[Engineering Feature]
We Have Seen The Enemy, And The Enemy Is Heat
Today’s complex SoCs are prone to thermal issues that can cause field failures. Here’s how thermal analysis can help you ferret out those hotspots.
WHY THERMAL ANALYSIS? Thermal effects, like most physical effects that plague deep-submicron processes, can be dealt with through guardbanding. But as savvy designers know, excessive guardbanding, i.e., designing for worst-case process, voltage, and temperature corners, will leave performance on the table. It also usually means decoupling the voltage, temperature, process variation, and timing analyses from each other.
But the room for margin continues to shrink anyway. According to Li-Pen Yuan, group R&D director for extraction and power-integrity tools at Synopsys, there are two major problems with the margin approach: "Even if we anticipate elevated temperatures and define a larger range to which we must design, there's no guarantee that the actual chip temperatures will be within that new margin. So we run the risk of violating it."
And, pushing too aggressively in terms of margin is what will cost you performance. "Thermal analysis should be used to understand the realistic distribution of temperatures on the chip in its various modes of operation. That way, we can potentially reduce the margin and not suffer from excessive guardbanding," says Yuan.

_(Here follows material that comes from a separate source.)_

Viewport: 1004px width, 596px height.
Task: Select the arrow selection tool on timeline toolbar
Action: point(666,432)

A typical thermal-analysis flow must examine three key elements. One involves the sources of heat and how to model them. Another is how that heat is distributed and/or dissipated. The third is determining when thermal equilibrium is reached.

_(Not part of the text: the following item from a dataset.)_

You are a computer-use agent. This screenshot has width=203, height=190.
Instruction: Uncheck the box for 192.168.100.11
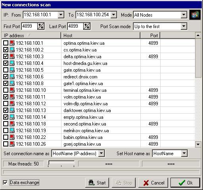tap(6, 97)
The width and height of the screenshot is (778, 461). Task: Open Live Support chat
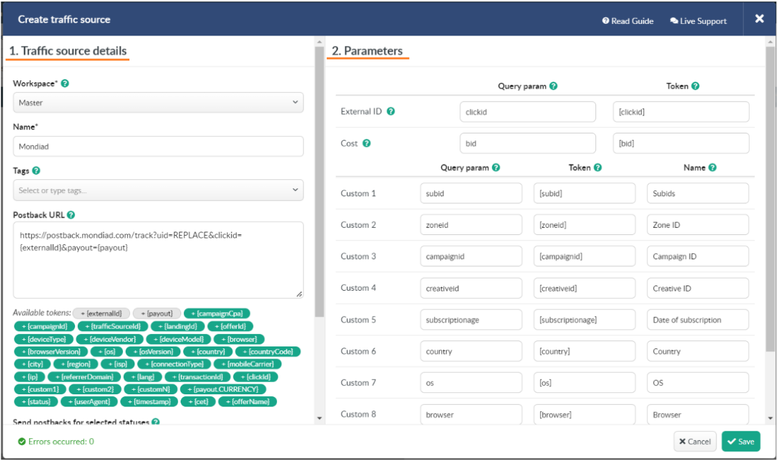pos(698,21)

Thermal models for the chip are created using the source model and the distribution network. The models draw upon technology parameters supplied by the silicon foundry. The distribution network is modeled using extraction in thermal tools such as Apache Design Solutions' Sahara-PTE thermal-analysis engine.
Those thermal models are supplemented by the boundary conditions describing their larger environment. According to Dian Yang, VP of product management and GM at Apache Design Solutions, the boundary conditions consist of models for the chip's package as well as for the board the package is attached to. Apache works with Ansys, whose IcePak and IceBoard tools generate those models and also interface with Cadence's Allegro Package Designer as well as Sigrity's Unified Package Designer.
Ansys' package-analysis tools are grid-based, finite-difference solvers that bring in geometric package shapes from either the electrical or mechanical CAD tools. It accounts for all of the physical elements, including the die, substrate, lead frame, die attach, and encapsulant. The tool automatically builds a meshed, finite-element model that breaks the package into tiny fragments. This facilitates predictions of temperatures at anywhere from 30,000 to 75,000 distinct locations within the package.
Once models for the chip, package, and board are in hand, thermal-analysis tools such as Apache's Sahara-PTE, Gradient Design Automation's FireBolt, or ArchPro Design Automation's MVSIM can take on the task of identifying thermal hotspots.
Designers can use these tools to determine whether they're meeting their maximum junction-temperature (TJMAX) specifications. Other tasks performed by thermal-analysis tools include verification of thermal gradients for various modes of IC operation and identification of the best locations for thermal sensors.
Interestingly, ArchPro considers thermal issues within the larger context of power management. Whether you use ArchPro's tools or not, it's worthwhile to ponder how hardware and software can conspire to mishandle systemic reactions to local thermal events.
For example, if a thermal diode in a cell phone trips and issues an interrupt, the CPU's local thermal throttling mechanisms may gate down the clock and phase-locked loop. However, the thermal interrupt goes unserviced. Consequently, the system continues to see an increase in leakage power and temperature. The resulting vicious cycle of leakage and heat can end in thermal runaway.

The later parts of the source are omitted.